I smiled as I paddled and kicked, too. Nice to receive a direct reader compliment. She’d honored my endeavor of writing a book – a year-and-a-half of my life – by buying it, and now she gave me more. With a big smile, genuine appreciation displayed.

And then she added a verbal kicker to the ones occurring under the pool surface. Looking directly at me, she said with a wonder-filled voice, “I’ve never heard you say ‘hella’ before.”

Gasp! And not from a sudden gulp of water sliding down my throat…

Instantly knowing to what she was referring – because I’d seriously researched the way that a resident of Central Valley California might speak. A vernacular that differed from Valley or Surfer Speak that has been vibrantly parodied on TV and in movies.

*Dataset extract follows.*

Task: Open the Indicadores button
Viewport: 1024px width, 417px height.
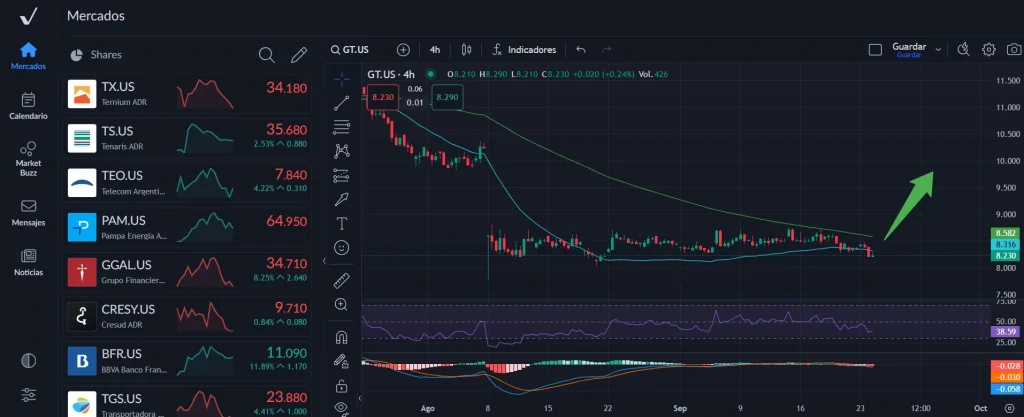Action: tap(524, 49)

Google is great, all writers know. One call travel to distant lands or see the inner rooms of the White House. One can see fashion of any eras, faithfully catalogued by women’s wear stores and fashionistas in vogue these days. Recipes, weather, dialects and vernacular. The World Wide Web overflows with information. One merely needs to click, select a site, and read.

Add the twist, details, and finesse that one’s writing needs. Fiction or non-, much time is devoted to research. A necessity to flesh out characters, detail scenes, and nuance plots your brain lit, to convince a reader to enter and remain in your world.

And that’s what I did when I was admonished to develop, to distinguish the California interloper of my novel. While he’d worn Hawaiian shirts, a single gold earrings was added. No tats. His generation didn’t trend to that.

He looked like Ronald Reagan and he said, “hella”. Not I, the author.

I finally found my voice, what slides so easily onto the page when I write. “That’s what the character says, not me” and tried to return her smile to recover from my surprise.

This happened over and over among my friends and associates, dear reader… While people are able to accept the fiction of other books, movies, and TV shows, they are wont to do this when they read my books.

Does this happen to you, if you are a writer, too. If so, how do you handle it?